Rappers de Manaus lutam para fortalecer cena local e levar rimas do Norte para todo país

Foto: Divulgação

O rap é um estilo musical que ganha cada vez mais destaque no cenário nacional – ou, na verdade, em parte dele. Concentrado no eixo Rio-São Paulo, pouco se ouvem as rimas cantadas “de cima”, do Norte do país. Em Manaus, há pouca visibilidade não só fora, mas, sobretudo, dentro da cidade.

O desafio é motivação diária de artistas da capital na luta para fortalecer a cena e tornar Manaus referência também no rap. É sonho diário vivido pelas irmãs Lary Go & Strela, pelo rapper Victor Xamã e pela rapper Cida Ariporia. No aniversário de 349 de Manaus, eles falaram sobre o ato de resistência em fazer o ritmo se consolidar na cidade.

Começos

No bairro Santa Etelvina, Zona Norte de Manaus, estão as irmãs Lary Go & Strela. A segunda, teve um primeiro contato com a cena ao começar a fazer grafite em 2011. A primeira, começou a participar das famosas “batalhas de rima” pela cidade em 2014. Foi “paixão à primeira vista”.

“Participei de um grupo chamado ‘Família Periférica’, com rappers do Santa Etelvina. Nós nos separamos depois de um tempo. Ainda cantei com um amigo, mas não deu certo. Foi quando chamei minha irmã para cantar as músicas que eu tinha escrito em um evento. Foi quando começamos a dupla e não paramos mais”, disse Lary Go.
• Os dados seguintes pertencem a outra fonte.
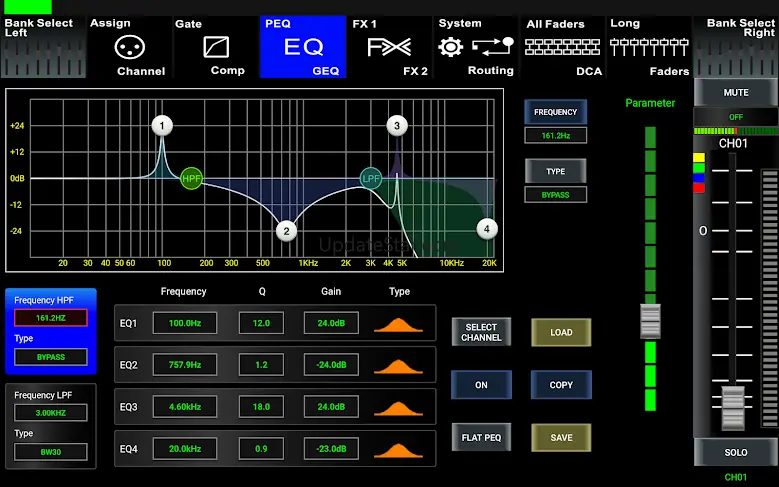The image size is (779, 487).
Task: Open the All Faders DCA icon
Action: [x=563, y=47]
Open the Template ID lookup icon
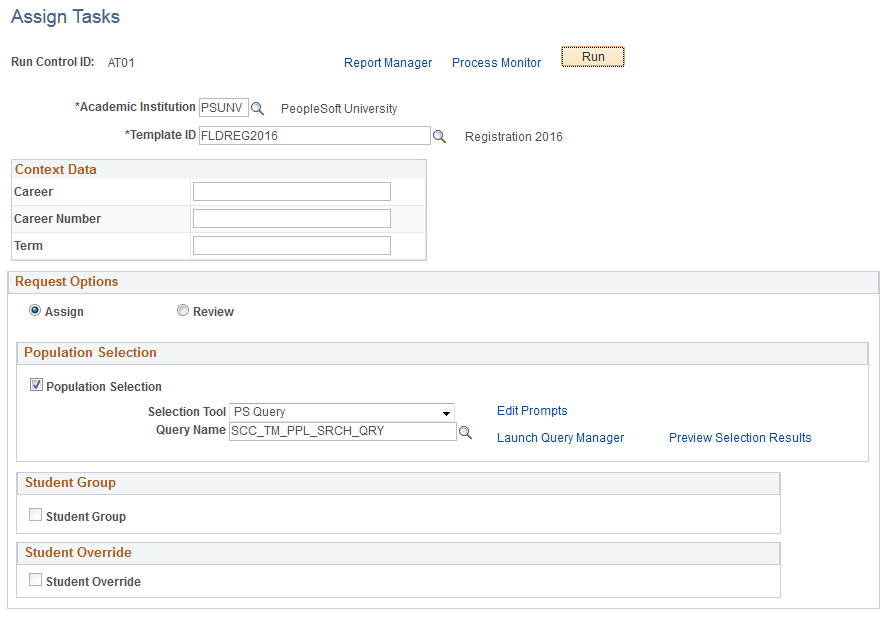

Lary Go e Strela já tiveram a oportunidade de se apresentar três vezes no palco mais famoso de Manaus, o Teatro Amazonas. A primeira vez trouxe uma nova oportunidade para as irmãs rappers que, até então, só tinham se apresentado em bailes: levar a rima feminina a novos e maiores públicos.

“Fomos convidadas para participar de um evento que ia somar várias mulheres de Manaus, de vários estilos musicais. Nós representamos o rap. Depois disso surgiram vários outros convites para cantarmos em outros lugares, porque até então, só contávamos em eventos ‘underground'”, comentaram as irmãs.

O rapper Victor Xamã rima desde pequeno. Aos 12 anos, ele conheceu o grupo Racionais MCs, Black Alien e decidiu que queria participar do cenário. Ele então começou a fazer as suas rimas e procurou aprender a fazer as batidas para as músicas.

“A princípio tive dificuldades de me incluir no meio, mas tudo vai do seu caráter, talento e força de vontade. O público reconhece um bom talento e daí é buscar, levar o som para as pessoas”, comentou Xamã.

No bairro Mutirão, Cida Ariporia já faz rap há 15 anos. Segundo ela, tudo começou em um Centro de Convivência do bairro, conhecido como “Ara”. Ela se reunia com outras pessoas no local para estudarem e descobrirem mais sobre o estilo musical.

“Tinha gente que dançava, tinha gente que já tinha uma identificação com as rimas e cantava, tinha a galera do grafite. Estávamos em contato com a juventude da área. As pessoas passavam por ali e se interessavam a saber o que era aquilo. Quando vimos, muitas pessoas do bairro já estavam participando”, lembrou Cida.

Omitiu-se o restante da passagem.